Henry G. Sanders and Kaycee Moore

Charles Burnett made Killer of Sheep when he was a student at UCLA in the seventies. It has the fearless originality, the breathtaking openness, the disturbing directness that maybe only a young artist is capable of. Working on a shoestring, using unknowns as actors, assisted by a crew you could probably fit in a VW, Burnett just made the film he wanted to. It’s a deeply personal and wrenchingly honest look at life in Watts, a run down, low income suburb of Los Angeles.

The film starts with a brief prologue where a teenage boy is first scolded by his father and then slapped by his mother for not taking his brother’s side in a fight. Early on the message is being drilled in. Violence is a part of life. Get used to it. We can choose not to fight, but we can’t escape the fight. It’s all around us. And the world is always trying to drag us into the fray.

Violence pervades the slowly decaying neighborhood where Stan lives in a small house with his wife and two children. Caught in the act of stealing a TV, a petty thief flies into a fit of rage when one of the neighbors calls the police. A couple of thugs come calling, looking for someone to help them out with a murder. And Stan works in a slaughterhouse, butchering sheep in order to make a living.

The scenes of Stan doing his job are brutally graphic. Sheep are kept in pens until they’re hung up and killed. Their carcasses are carried down a line as they’re skinned and dismembered. Stan is a gentle soul, but he spends his days slaughtering animals and we can see that it’s grinding him down. Trapped in a life he can’t escape, he seems exhausted and dazed. He talks about how he can’t sleep at night. His wife wants him to make love to her, but he rebuffs her. He barely speaks to his children.

Stan may literally be a killer of sheep, but everybody who lives in this depressed neighborhood is caught in a pen, waiting to be slaughtered. Burnett spends a good deal of time showing us the local children at play. They’re just kids, and they play the same games that kids play everywhere, but their aimless, innocent fun often seems to involve fighting, wrestling, rocks and BB guns. Violence bleeds into their lives early on.

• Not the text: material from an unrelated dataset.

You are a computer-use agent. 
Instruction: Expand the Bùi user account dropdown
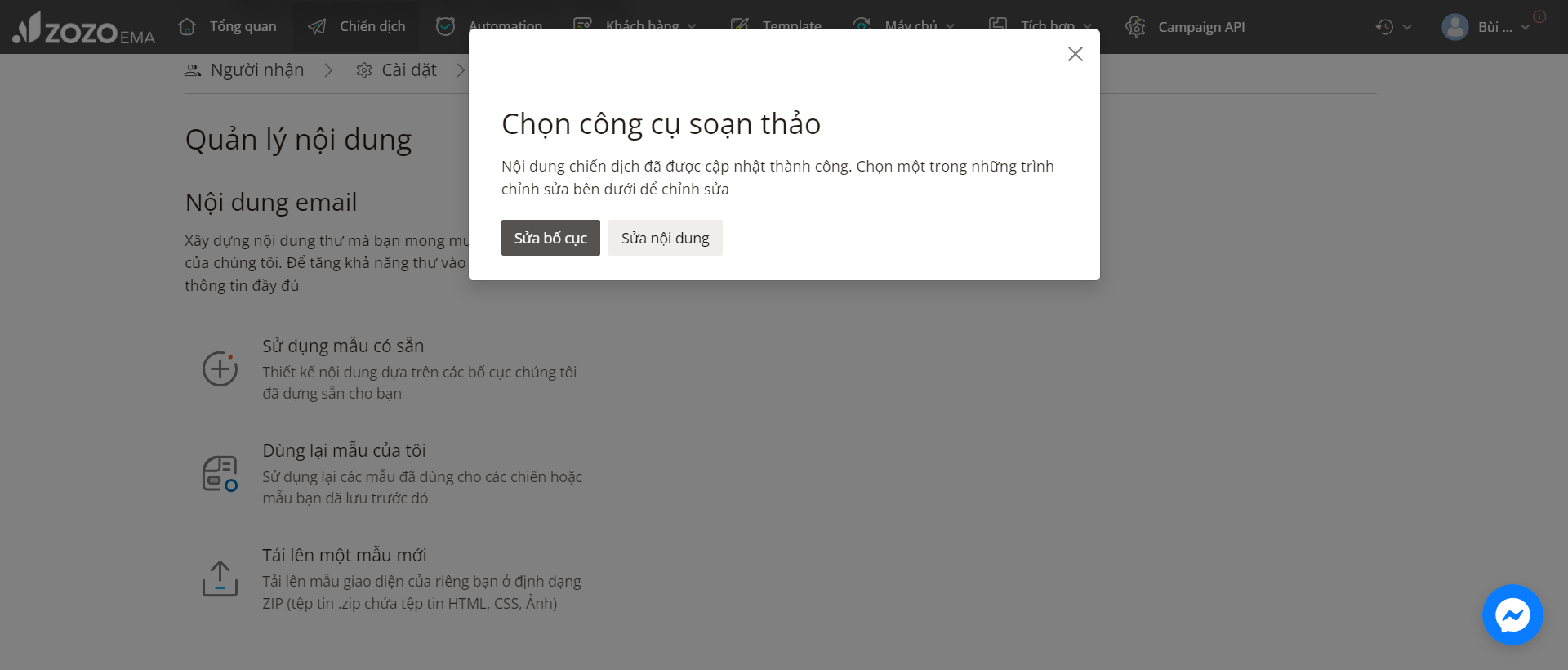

This all may sound pretty bleak, but Burnett is so passionately engaged with his characters and the lives they lead that his film has a kind of subdued radiance. Wound up with the suffering and the sadness of Stan’s world is an implacable love that somehow survives. The glorious, eclectic score plays a major part in putting this across. Burnett brings together a variety of artists working in a range of styles, from Paul Robeson to Elmore James, from Scott Joplin to William Grant Still. But it’s Dinah Washington singing This Bitter Earth that reveals the film’s core of love wrapped up in pain. Near the end of the movie Stan and his family return home after a flat tire ruins their outing. It’s been a frustrating day, but as he’s sitting on the sofa with his wife he suddenly seems able to show her some tenderness. The final scene shows him back in the slaughterhouse, doing his job, but for the moment he seems to have found a reason to keep moving forward. And the last thing we hear before the credits is Washington singing the line, “…This bitter earth may not be so bitter after all.”

The Trip (1967)

Bruce Dern and Peter Fonda

Bruce Dern and Peter Fonda

Back in the sixties, no American filmmaker understood his audience better than Roger Corman. Starting his career in the fifties, Corman understood early that the key to success was to cash in on whatever trend was popular at the moment. Whatever people were paying to see, whether it was gunslingers, juvenile delinquents or monsters from outer space, he was always willing to oblige. But in the sixties he began moving away from sci-fi and teen flicks, finding inspiration instead by looking at the changes that America was going through. And aside from a single commercial failure*, he seemed to have an infallible instinct for what would excite young audiences. While the Hollywood studios flailed around frantically, spending fabulous sums of money on bloated epics, Corman read the mood of the country and made a series of low-budget features that connected with moviegoers, especially young moviegoers, in a way that nobody had before.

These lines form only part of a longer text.